### TRECHO FORNECIDO
= = = =
A narrativa desenvolvida por Matteo Garrone em torno de Pinóquio é uma espada de dois gumes: ao mesmo tempo em que atinge o público adulto, também vale-se do público infanto-juvenil nos desdobramentos da história. Apesar da magia chamar a atenção no primeiro momento, e cativar jovens e crianças, o filme introduz uma carga de realismo em seu enredo, transmitindo outras verdades não acessíveis para uma mente ainda em processo de amadurecimento. A adaptação do livro de Carlo Collodi bebe diretamente da fonte do romance do italiano e resgata uma imagética mais obscura e real para tratar de alguns assuntos, chocando pela violência e pela tristeza em muitos episódios.
Se a expectativa recai, num primeiro momento, sobre promessa de um Pinocchio sombrio, esqueça! Ou repense no termo sombrio. No longa, essa atmosfera mais soturna não chega a caracterizar o filme em outro gênero que não o da fantasia, dentro de um drama bem pegado. Aliás, esse obscurantismo vendido pela produção trata-se, na verdade, de uma leitura realista e fiel que o diretor faz do livro, mostrando a maldade, a pobreza e os descaminhos, o que o difere, certamente, da harmonia e da pureza dos contos de fadas.
= = = =
### TAREFA ESCRITA 1
No trecho sobre o Pinóquio de Matteo Garrone, o filme é uma adaptação do livro de qual autor?
### TAREFA ESCRITA 2
Por favor, reproduza sem alterações a parte do trecho sobre o Pinóquio de Matteo Garrone que começa em "Se a expectativa" e vai até "contos de fadas.".

### SEÇÃO DE DADOS
= = = =
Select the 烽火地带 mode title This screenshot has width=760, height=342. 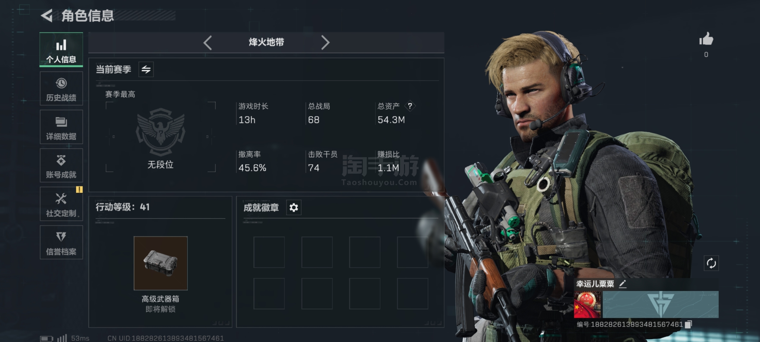[266, 42]

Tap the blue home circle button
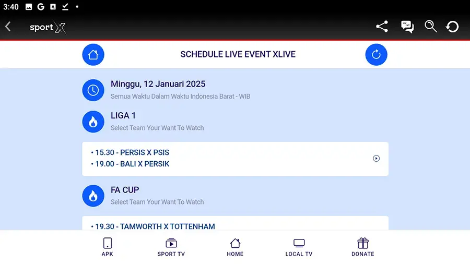pyautogui.click(x=93, y=54)
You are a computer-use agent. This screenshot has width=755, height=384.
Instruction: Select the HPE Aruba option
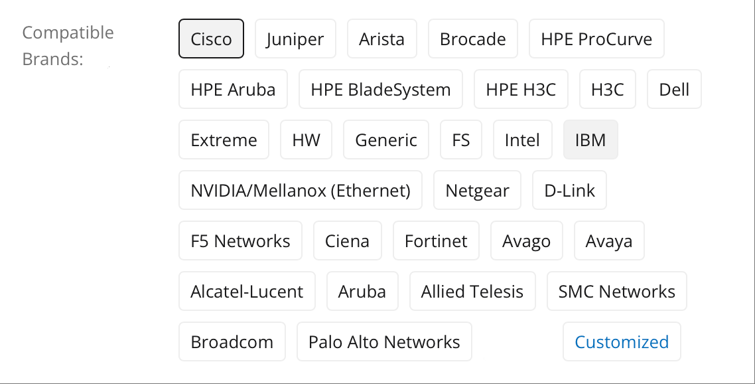(233, 90)
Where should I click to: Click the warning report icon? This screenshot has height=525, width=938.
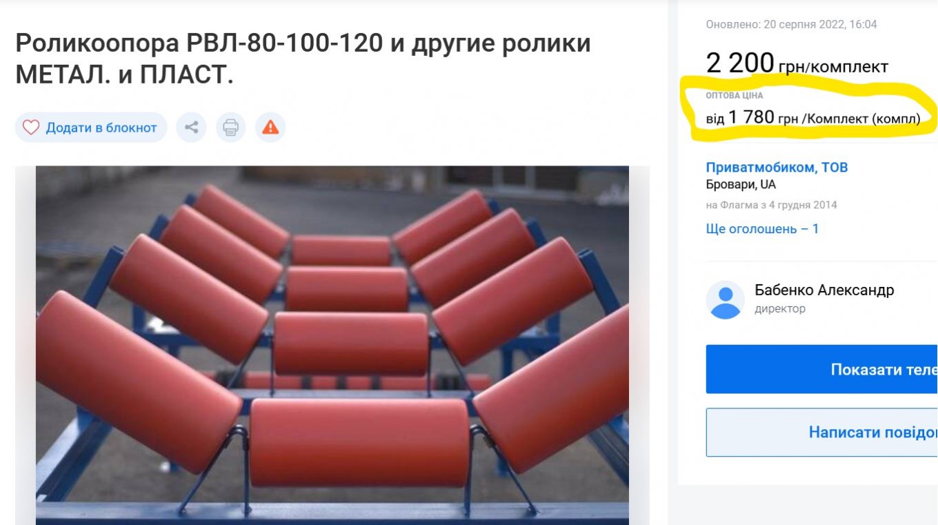pyautogui.click(x=270, y=128)
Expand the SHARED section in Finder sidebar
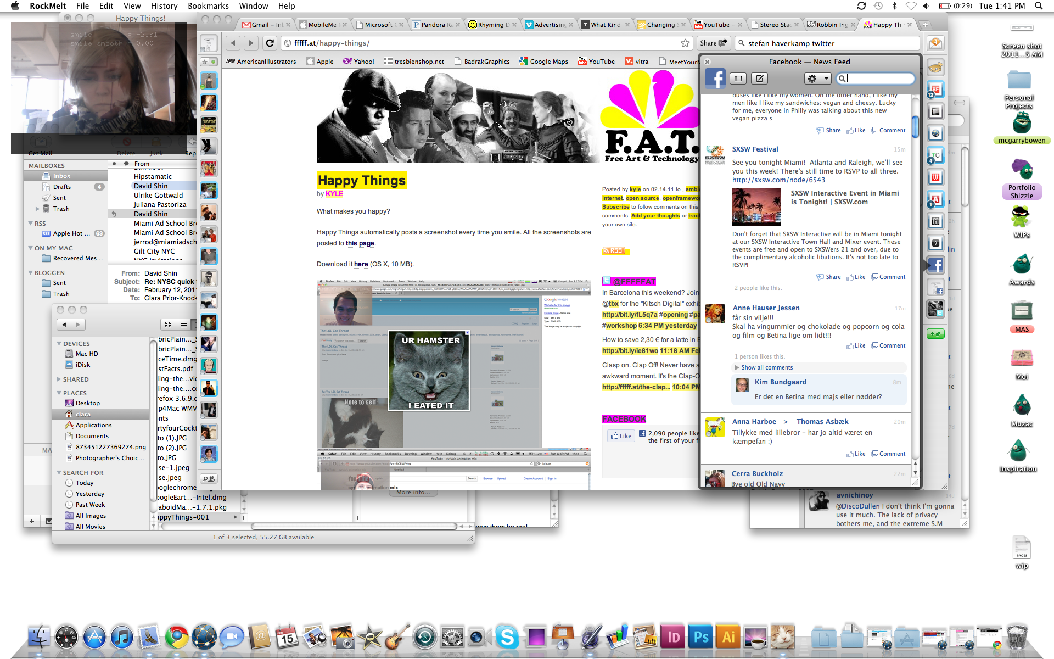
= = = =
### RESPOSTA 1
De Carlo Collodi.

### RESPOSTA 2
Se a expectativa recai, num primeiro momento, sobre promessa de um Pinocchio sombrio, esqueça! Ou repense no termo sombrio. No longa, essa atmosfera mais soturna não chega a caracterizar o filme em outro gênero que não o da fantasia, dentro de um drama bem pegado. Aliás, esse obscurantismo vendido pela produção trata-se, na verdade, de uma leitura realista e fiel que o diretor faz do livro, mostrando a maldade, a pobreza e os descaminhos, o que o difere, certamente, da harmonia e da pureza dos contos de fadas.